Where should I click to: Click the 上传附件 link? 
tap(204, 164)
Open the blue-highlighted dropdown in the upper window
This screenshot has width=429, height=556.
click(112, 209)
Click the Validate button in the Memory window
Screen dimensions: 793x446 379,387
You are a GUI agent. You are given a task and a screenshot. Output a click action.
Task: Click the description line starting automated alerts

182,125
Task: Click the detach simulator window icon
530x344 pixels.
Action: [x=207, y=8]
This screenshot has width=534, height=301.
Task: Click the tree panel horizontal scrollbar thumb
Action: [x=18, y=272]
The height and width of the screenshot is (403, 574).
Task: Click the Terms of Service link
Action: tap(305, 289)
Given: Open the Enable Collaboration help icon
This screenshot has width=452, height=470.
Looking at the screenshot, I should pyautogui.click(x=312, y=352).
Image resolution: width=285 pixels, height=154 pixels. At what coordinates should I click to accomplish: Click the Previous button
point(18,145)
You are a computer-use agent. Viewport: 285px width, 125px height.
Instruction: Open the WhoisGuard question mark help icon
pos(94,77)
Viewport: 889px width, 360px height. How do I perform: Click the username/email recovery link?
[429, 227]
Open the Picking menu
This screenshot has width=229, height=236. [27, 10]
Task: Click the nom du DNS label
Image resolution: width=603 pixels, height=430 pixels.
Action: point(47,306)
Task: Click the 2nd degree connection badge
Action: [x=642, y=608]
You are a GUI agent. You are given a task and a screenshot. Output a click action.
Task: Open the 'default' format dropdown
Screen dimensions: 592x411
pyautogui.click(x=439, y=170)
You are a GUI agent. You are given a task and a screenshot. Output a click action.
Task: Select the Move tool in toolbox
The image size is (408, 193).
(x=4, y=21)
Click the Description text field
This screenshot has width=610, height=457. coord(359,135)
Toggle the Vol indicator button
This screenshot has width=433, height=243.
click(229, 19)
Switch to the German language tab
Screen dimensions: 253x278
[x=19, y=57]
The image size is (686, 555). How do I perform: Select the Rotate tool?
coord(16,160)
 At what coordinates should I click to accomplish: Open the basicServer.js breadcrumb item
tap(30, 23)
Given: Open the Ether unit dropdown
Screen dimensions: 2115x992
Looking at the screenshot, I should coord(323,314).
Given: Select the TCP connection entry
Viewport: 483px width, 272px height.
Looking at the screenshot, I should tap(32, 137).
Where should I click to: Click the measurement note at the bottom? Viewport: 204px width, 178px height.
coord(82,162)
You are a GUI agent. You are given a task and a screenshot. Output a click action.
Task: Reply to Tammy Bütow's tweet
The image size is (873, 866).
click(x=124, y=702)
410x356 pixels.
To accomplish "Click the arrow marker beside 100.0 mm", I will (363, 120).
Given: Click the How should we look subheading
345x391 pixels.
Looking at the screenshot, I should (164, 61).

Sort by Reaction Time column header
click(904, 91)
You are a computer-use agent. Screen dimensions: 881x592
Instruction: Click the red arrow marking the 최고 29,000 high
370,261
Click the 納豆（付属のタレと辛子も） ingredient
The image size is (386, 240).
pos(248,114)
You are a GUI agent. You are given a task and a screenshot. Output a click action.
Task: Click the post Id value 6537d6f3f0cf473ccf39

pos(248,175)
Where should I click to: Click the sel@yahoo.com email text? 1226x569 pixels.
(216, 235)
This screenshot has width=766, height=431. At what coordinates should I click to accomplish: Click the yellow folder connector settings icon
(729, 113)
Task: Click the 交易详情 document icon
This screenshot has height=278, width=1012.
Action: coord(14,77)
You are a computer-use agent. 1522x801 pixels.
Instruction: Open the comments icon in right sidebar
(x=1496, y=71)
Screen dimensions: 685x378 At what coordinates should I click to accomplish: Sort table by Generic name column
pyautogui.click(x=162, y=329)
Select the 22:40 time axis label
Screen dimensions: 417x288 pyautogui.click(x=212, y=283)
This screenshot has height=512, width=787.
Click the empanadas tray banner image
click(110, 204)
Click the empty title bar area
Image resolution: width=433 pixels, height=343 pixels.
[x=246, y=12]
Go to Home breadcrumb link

- _PROBLEM TO SOLVE_: Please copy all of the records above word for word.

- _ANSWER TO THIS PROBLEM_:
Where should I click to: Click the 上传附件 link? 
tap(204, 164)
Open the blue-highlighted dropdown in the upper window
This screenshot has width=429, height=556.
click(112, 209)
Click the Validate button in the Memory window
Screen dimensions: 793x446 379,387
You are a GUI agent. You are given a task and a screenshot. Output a click action.
Task: Click the description line starting automated alerts

182,125
Task: Click the detach simulator window icon
530x344 pixels.
Action: [x=207, y=8]
This screenshot has width=534, height=301.
Task: Click the tree panel horizontal scrollbar thumb
Action: [x=18, y=272]
The height and width of the screenshot is (403, 574).
Task: Click the Terms of Service link
Action: tap(305, 289)
Given: Open the Enable Collaboration help icon
This screenshot has width=452, height=470.
Looking at the screenshot, I should pyautogui.click(x=312, y=352).
Image resolution: width=285 pixels, height=154 pixels. At what coordinates should I click to accomplish: Click the Previous button
point(18,145)
You are a computer-use agent. Viewport: 285px width, 125px height.
Instruction: Open the WhoisGuard question mark help icon
pos(94,77)
Viewport: 889px width, 360px height. How do I perform: Click the username/email recovery link?
[429, 227]
Open the Picking menu
This screenshot has width=229, height=236. [27, 10]
Task: Click the nom du DNS label
Image resolution: width=603 pixels, height=430 pixels.
Action: point(47,306)
Task: Click the 2nd degree connection badge
Action: [x=642, y=608]
You are a GUI agent. You are given a task and a screenshot. Output a click action.
Task: Open the 'default' format dropdown
Screen dimensions: 592x411
pyautogui.click(x=439, y=170)
You are a GUI agent. You are given a task and a screenshot. Output a click action.
Task: Select the Move tool in toolbox
The image size is (408, 193).
(x=4, y=21)
Click the Description text field
This screenshot has width=610, height=457. coord(359,135)
Toggle the Vol indicator button
This screenshot has width=433, height=243.
click(229, 19)
Switch to the German language tab
Screen dimensions: 253x278
[x=19, y=57]
The image size is (686, 555). How do I perform: Select the Rotate tool?
coord(16,160)
 At what coordinates should I click to accomplish: Open the basicServer.js breadcrumb item
tap(30, 23)
Given: Open the Ether unit dropdown
Screen dimensions: 2115x992
Looking at the screenshot, I should coord(323,314).
Given: Select the TCP connection entry
Viewport: 483px width, 272px height.
Looking at the screenshot, I should tap(32, 137).
Where should I click to: Click the measurement note at the bottom? Viewport: 204px width, 178px height.
coord(82,162)
You are a GUI agent. You are given a task and a screenshot. Output a click action.
Task: Reply to Tammy Bütow's tweet
The image size is (873, 866).
click(x=124, y=702)
410x356 pixels.
To accomplish "Click the arrow marker beside 100.0 mm", I will (363, 120).
Given: Click the How should we look subheading
345x391 pixels.
Looking at the screenshot, I should (164, 61).

Sort by Reaction Time column header
click(904, 91)
You are a computer-use agent. Screen dimensions: 881x592
Instruction: Click the red arrow marking the 최고 29,000 high
370,261
Click the 納豆（付属のタレと辛子も） ingredient
The image size is (386, 240).
pos(248,114)
You are a GUI agent. You are given a task and a screenshot. Output a click action.
Task: Click the post Id value 6537d6f3f0cf473ccf39

pos(248,175)
Where should I click to: Click the sel@yahoo.com email text? 1226x569 pixels.
(216, 235)
This screenshot has width=766, height=431. At what coordinates should I click to accomplish: Click the yellow folder connector settings icon
(729, 113)
Task: Click the 交易详情 document icon
This screenshot has height=278, width=1012.
Action: coord(14,77)
You are a computer-use agent. 1522x801 pixels.
Instruction: Open the comments icon in right sidebar
(x=1496, y=71)
Screen dimensions: 685x378 At what coordinates should I click to accomplish: Sort table by Generic name column
pyautogui.click(x=162, y=329)
Select the 22:40 time axis label
Screen dimensions: 417x288 pyautogui.click(x=212, y=283)
This screenshot has height=512, width=787.
Click the empanadas tray banner image
click(110, 204)
Click the empty title bar area
Image resolution: width=433 pixels, height=343 pixels.
[x=246, y=12]
Go to Home breadcrumb link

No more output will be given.